Clone your group lab work and assignment from this [link](https://classroom.github.com/g/JPz8R-yi).

---
Consider the following text for [Carl Sagan](https://en.wikipedia.org/wiki/Carl_Sagan)

> Look again at that dot. That's here. That's home. That's us. On it everyone you love, everyone you know, everyone you ever heard of, every human being who ever was, lived out their lives. The aggregate of our joy and suffering, thousands of confident religions, ideologies, and economic doctrines, every hunter and forager, every hero and coward, every creator and destroyer of civilization, every king and peasant, every young couple in love, every mother and father, hopeful child, inventor and explorer, every teacher of morals, every corrupt politician, every "superstar," every "supreme leader," every saint and sinner in the history of our species lived there on a mote of dust suspended in a sunbeam. The Earth is a very small stage in a vast cosmic arena. Think of the rivers of blood spilled by all those generals and emperors so that, in glory and triumph, they could become the momentary masters of a fraction of a dot. Think of the endless cruelties visited by the inhabitants of one corner of this pixel on the scarcely distinguishable inhabitants of some other corner, how frequent their misunderstandings, how eager they are to kill one another, how fervent their hatreds. Our posturings, our imagined self-importance, the delusion that we have some privileged position in the Universe, are challenged by this point of pale light. Our planet is a lonely speck in the great enveloping cosmic dark. In our obscurity, in all this vastness, there is no hint that help will come from elsewhere to save us from ourselves. The Earth is the only world known so far to harbor life. There is nowhere else, at least in the near future, to which our species could migrate. Visit, yes. Settle, not yet. Like it or not, for the moment the Earth is where we make our stand. It has been said that astronomy is a humbling and character-building experience. There is perhaps no better demonstration of the folly of human conceits than this distant image of our tiny world. To me, it underscores our responsibility to deal more kindly with one another, and to preserve and cherish the pale blue dot, the only home we've ever known.

---
#### Prelimenary Statistics

| Total count of words | count of words after removing duplicates (i.e word set) |
|----------------------|-----------------------|
| 362 | 205 |

---
#### Comparing `std::string`s

```c++
#include <string>
int main()
{
    std::string s1 = "batman";
    std::string s2 = "superman";

int comparison = s1.compare( s2 );
}
```

---
| comparison value | explanation |
|------------------|-------------|
| positive | it means that `s1` comes after `s2` alphabetically, which is not the case |
| negative | it means that `s1` precedes `s2` alphabetically, which is the case |
| 0 | it means that `s1` equals `s2`, which is not the case |

---
#### Lab work: Extract Set of Words in a Text using Set (ADT)

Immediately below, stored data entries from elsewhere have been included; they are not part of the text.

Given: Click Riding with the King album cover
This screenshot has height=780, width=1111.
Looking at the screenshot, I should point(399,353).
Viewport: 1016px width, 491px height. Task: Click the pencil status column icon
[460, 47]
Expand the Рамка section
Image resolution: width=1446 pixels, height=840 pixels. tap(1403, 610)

1. Complete the source code in `set.hpp` to produce a **set** of `std::string`s.
1. Complete the source code in `unique_words.cpp` to print the set of words of the given file.

---
#### Group Assignment 1-A: Implement a Dictionary That Maps Characters to Integers

You are required here to develop a dictionary that has `char` as a key and `int` as a value. We will use this dictionary to keep track of each character count.

1. Complete the implementation in `cmap.hpp`, to produce a a dictionary that maps `char` to `int`.
1. Complete the source code in `countDNA.cpp`, to count each base in the given dna file using the developed **dictionary**.

---
#### Group Assignment 2-B: Evaluate the count of each word in a text using Map (ADT)

1. Complete the implementation in the `map.hpp` file to produce a **dictionary** that maps `std::string` to `int`.
1. Complete the source code in `count_words.cpp` to count each word in the given text file.